- [Working data]:
--

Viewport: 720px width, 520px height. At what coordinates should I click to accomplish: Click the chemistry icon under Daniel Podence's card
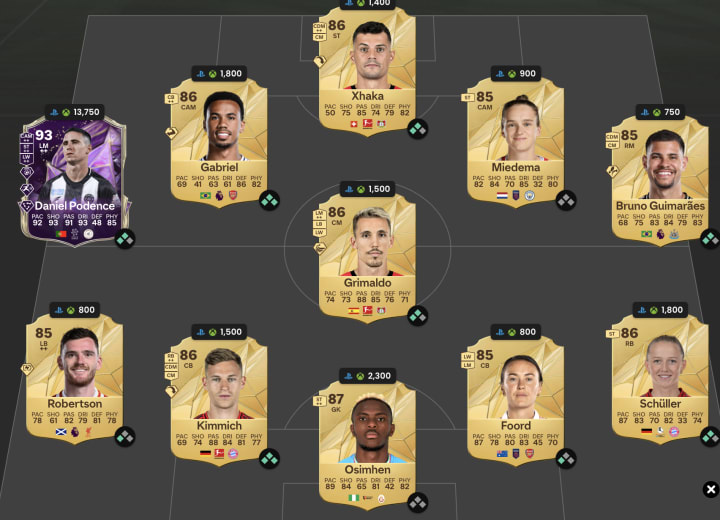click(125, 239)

--

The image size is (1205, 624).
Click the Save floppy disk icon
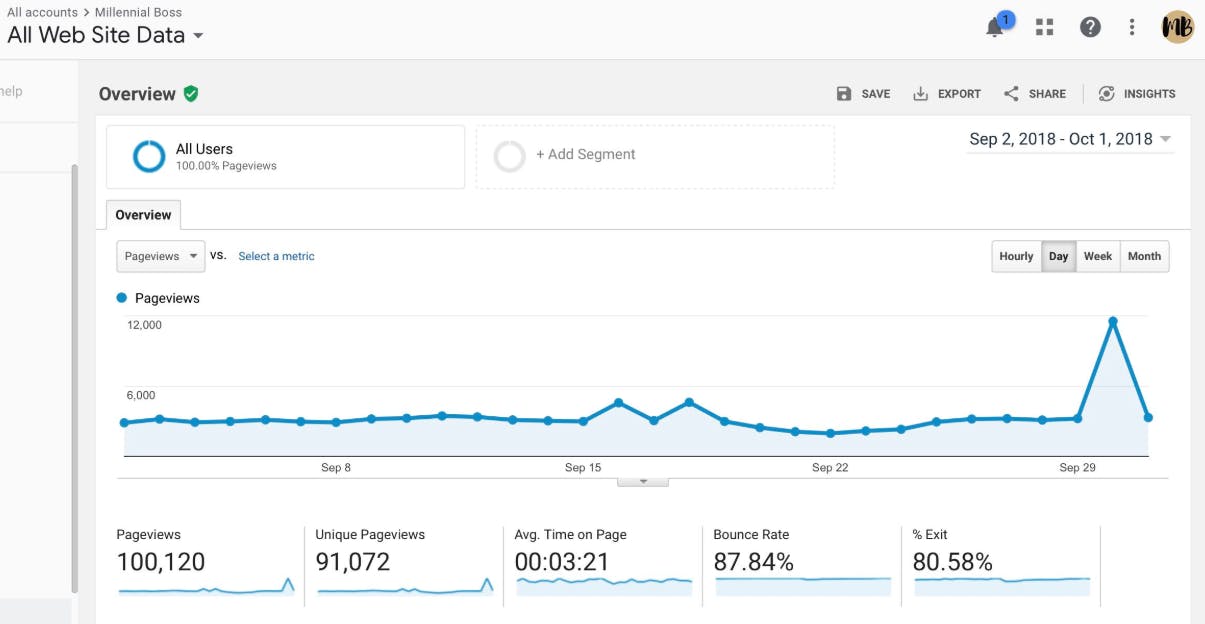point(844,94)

--

- [What you need to do]: Please copy the lines word for word, beginning at the line that contains "The image size is (1205, 624)." and stopping after the line that contains "point(844,94)". Leave the pictures out.

- [Answer to the problem]:
The image size is (1205, 624).
Click the Save floppy disk icon
point(844,94)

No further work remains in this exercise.